▶ **Problem details**: Rewrite the following lines as a JSON array of strings, with one string per line and any blank lines omitted.

▶ **Provided data**:
________________________

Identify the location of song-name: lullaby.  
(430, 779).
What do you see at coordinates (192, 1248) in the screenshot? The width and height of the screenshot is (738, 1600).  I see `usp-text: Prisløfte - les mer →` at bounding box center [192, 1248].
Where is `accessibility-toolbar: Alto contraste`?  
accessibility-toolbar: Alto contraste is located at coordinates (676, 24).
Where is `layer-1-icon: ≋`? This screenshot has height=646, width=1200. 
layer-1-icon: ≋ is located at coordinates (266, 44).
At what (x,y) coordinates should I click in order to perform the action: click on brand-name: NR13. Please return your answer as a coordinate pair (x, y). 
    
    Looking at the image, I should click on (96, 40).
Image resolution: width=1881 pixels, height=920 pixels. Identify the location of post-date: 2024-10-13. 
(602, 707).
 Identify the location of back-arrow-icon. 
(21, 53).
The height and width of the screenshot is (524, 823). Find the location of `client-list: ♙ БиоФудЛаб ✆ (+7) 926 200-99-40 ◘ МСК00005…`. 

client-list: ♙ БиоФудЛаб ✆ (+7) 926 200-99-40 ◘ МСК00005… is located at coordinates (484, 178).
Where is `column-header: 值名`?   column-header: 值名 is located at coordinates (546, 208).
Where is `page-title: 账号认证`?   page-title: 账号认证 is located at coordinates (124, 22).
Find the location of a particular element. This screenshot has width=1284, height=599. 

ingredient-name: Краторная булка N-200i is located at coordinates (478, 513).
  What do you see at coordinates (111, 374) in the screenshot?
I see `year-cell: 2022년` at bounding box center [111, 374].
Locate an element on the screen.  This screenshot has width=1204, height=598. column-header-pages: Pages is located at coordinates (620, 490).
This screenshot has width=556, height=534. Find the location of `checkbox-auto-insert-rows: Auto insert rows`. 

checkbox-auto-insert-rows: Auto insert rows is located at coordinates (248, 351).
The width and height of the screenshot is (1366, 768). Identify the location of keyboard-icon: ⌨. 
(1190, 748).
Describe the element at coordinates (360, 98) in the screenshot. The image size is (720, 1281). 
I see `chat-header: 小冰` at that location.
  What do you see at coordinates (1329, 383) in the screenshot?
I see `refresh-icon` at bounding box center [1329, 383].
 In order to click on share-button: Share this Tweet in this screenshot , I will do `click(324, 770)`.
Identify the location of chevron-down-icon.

________________________

▶ **Answer box**:
[
  "Identify the location of song-name: lullaby.  ",
  "(430, 779).",
  "What do you see at coordinates (192, 1248) in the screenshot? The width and height of the screenshot is (738, 1600).  I see `usp-text: Prisløfte - les mer →` at bounding box center [192, 1248].",
  "Where is `accessibility-toolbar: Alto contraste`?  ",
  "accessibility-toolbar: Alto contraste is located at coordinates (676, 24).",
  "Where is `layer-1-icon: ≋`? This screenshot has height=646, width=1200. ",
  "layer-1-icon: ≋ is located at coordinates (266, 44).",
  "At what (x,y) coordinates should I click in order to perform the action: click on brand-name: NR13. Please return your answer as a coordinate pair (x, y). ",
  "    Looking at the image, I should click on (96, 40).",
  "Image resolution: width=1881 pixels, height=920 pixels. Identify the location of post-date: 2024-10-13. ",
  "(602, 707).",
  " Identify the location of back-arrow-icon. ",
  "(21, 53).",
  "The height and width of the screenshot is (524, 823). Find the location of `client-list: ♙ БиоФудЛаб ✆ (+7) 926 200-99-40 ◘ МСК00005…`. ",
  "client-list: ♙ БиоФудЛаб ✆ (+7) 926 200-99-40 ◘ МСК00005… is located at coordinates (484, 178).",
  "Where is `column-header: 值名`?   column-header: 值名 is located at coordinates (546, 208).",
  "Where is `page-title: 账号认证`?   page-title: 账号认证 is located at coordinates (124, 22).",
  "Find the location of a particular element. This screenshot has width=1284, height=599. ",
  "ingredient-name: Краторная булка N-200i is located at coordinates (478, 513).",
  "  What do you see at coordinates (111, 374) in the screenshot?",
  "I see `year-cell: 2022년` at bounding box center [111, 374].",
  "Locate an element on the screen.  This screenshot has width=1204, height=598. column-header-pages: Pages is located at coordinates (620, 490).",
  "This screenshot has width=556, height=534. Find the location of `checkbox-auto-insert-rows: Auto insert rows`. ",
  "checkbox-auto-insert-rows: Auto insert rows is located at coordinates (248, 351).",
  "The width and height of the screenshot is (1366, 768). Identify the location of keyboard-icon: ⌨. ",
  "(1190, 748).",
  "Describe the element at coordinates (360, 98) in the screenshot. The image size is (720, 1281). ",
  "I see `chat-header: 小冰` at that location.",
  "  What do you see at coordinates (1329, 383) in the screenshot?",
  "I see `refresh-icon` at bounding box center [1329, 383].",
  " In order to click on share-button: Share this Tweet in this screenshot , I will do `click(324, 770)`.",
  "Identify the location of chevron-down-icon."
]